346 Lit. Notulen 1909 p. LXXXVII sq.; 1911 p. 129, 21 e. Lit. Notulen 1909 p. LXXXVII sq.; 1911 p. 129, 21st.
347
348 Onderafdeeling Moearo Laboeh. Subdistrict Moearo Laboeh
349
350 Moearo Sangir. Moearo Sangir
351 54. Baksteenen ruïnes. 54. Brick ruins.

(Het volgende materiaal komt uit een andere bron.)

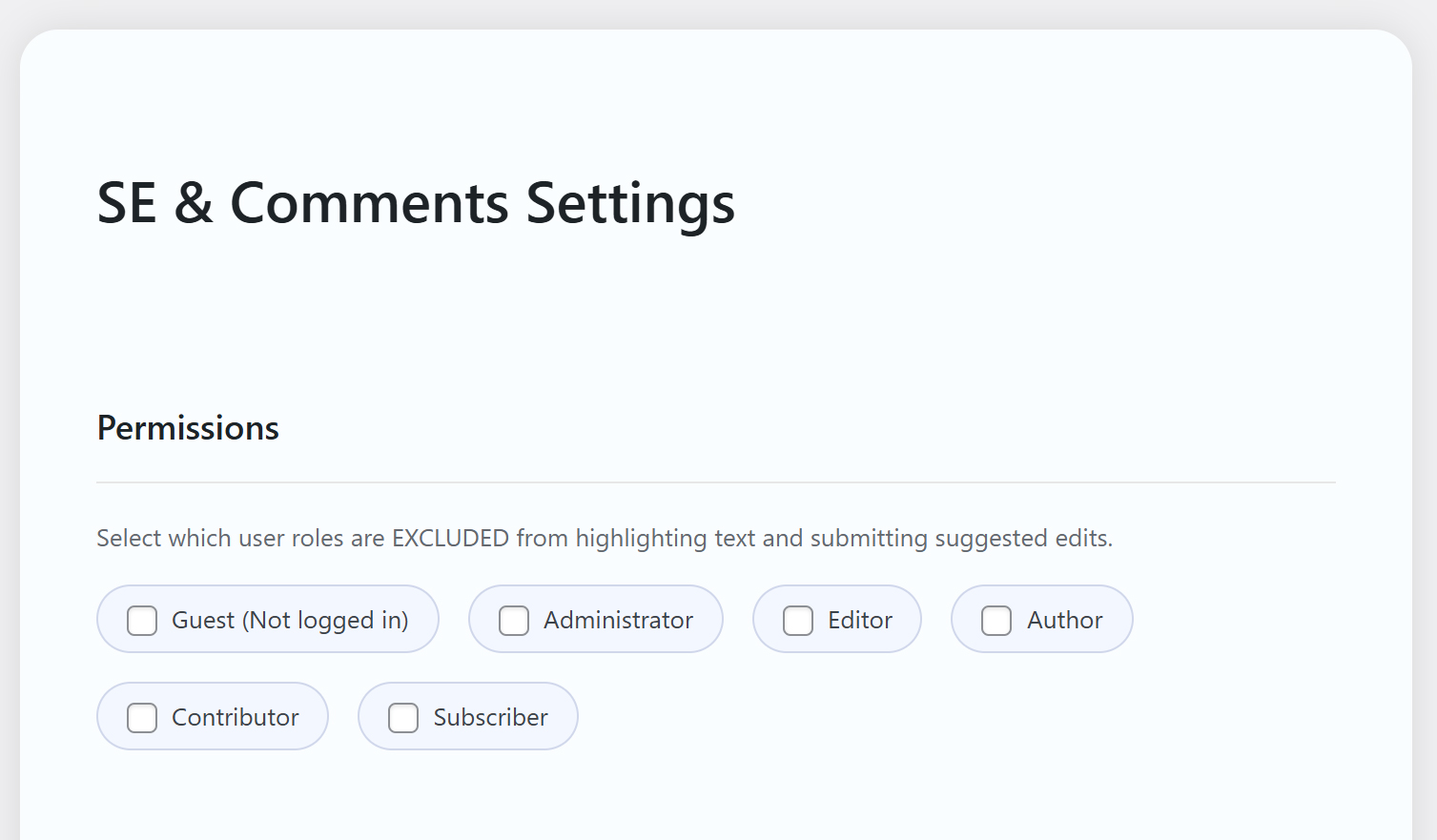Click the 'Guest (Not logged in)' label text
Viewport: 1437px width, 840px height.
(290, 621)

352 Lit. Notulen 1898 p. 183 sq.; 1911 p. 129, 23e. Lit. Notulen 1898 p. 183 sq.; 1911 p. 129, 23rd.
353
354 Poelau Pandjang. Poelau Pandjang
355 55. Eenige kleine metalen voorwerpen, deels van twijfelachtige oudheid, met name een bronzen beeldje van 10.5 c.M. hoogte (Tjimpagoe of si Pagoe), een bronzen gans met jongen, 7.5 c.M. lang, een bronzen holle knop (taboeng), een bronzen bel (ganto), een bronzen gesp (panding), een lange speer (toembak tataran kajoe andoeng), een degen (padang batjamboe pirak) en een ijzeren dubbele vajra 55. Some small metal objects, partly of doubtful antiquity, in particular: A bronze figurine 10.5 cm high (Tjimpagoe or si Pagoe), A bronze goose with chicks, 7.5 cm long, A bronze hollow knob (taboeng), A bronze bell (ganto), A bronze buckle (panding), A long spear (toembak tataran kajoe andoeng), A sword (padang batjamboe pirak), and An iron double vajra.
356 Lit. Notulen 1898 p. 184 en mededeelingen van den Assistent-Resident Westenenk. Lit. Notulen 1898 p. 184 and communications from Assistant Resident Westenenk.
357
358 Van een "steen met teekening", vroeger gelegen op de grens van Poelau Pandjang en Si Goentoer (Not. 1897 p. 73, 134 en 142) is sedert niet meer vernomen, terwijl ook de tempelruïnes op de Padang Tjandi (zie laatstelijk Notulen 1911 p. 129 No. 19) nog niet z i n teruggevonden. A “stone with drawing,” formerly located on the border of Poelau Pandjang and Si Goentoer (Not. 1897 p. 73, 134, and 142), has not been heard of since, and the temple ruins on Padang Tjandi (see most recently Notulen 1911 p. 129 No. 19) have also not yet been found.
359
360 Bijlage H. Transscripties van de reeds vroeger bekende inschriften van Pagarroejoeng en Soeroaso. Appendix H. Transcriptions of the previously known inscriptions from Pagarroejoeng and Soeroaso.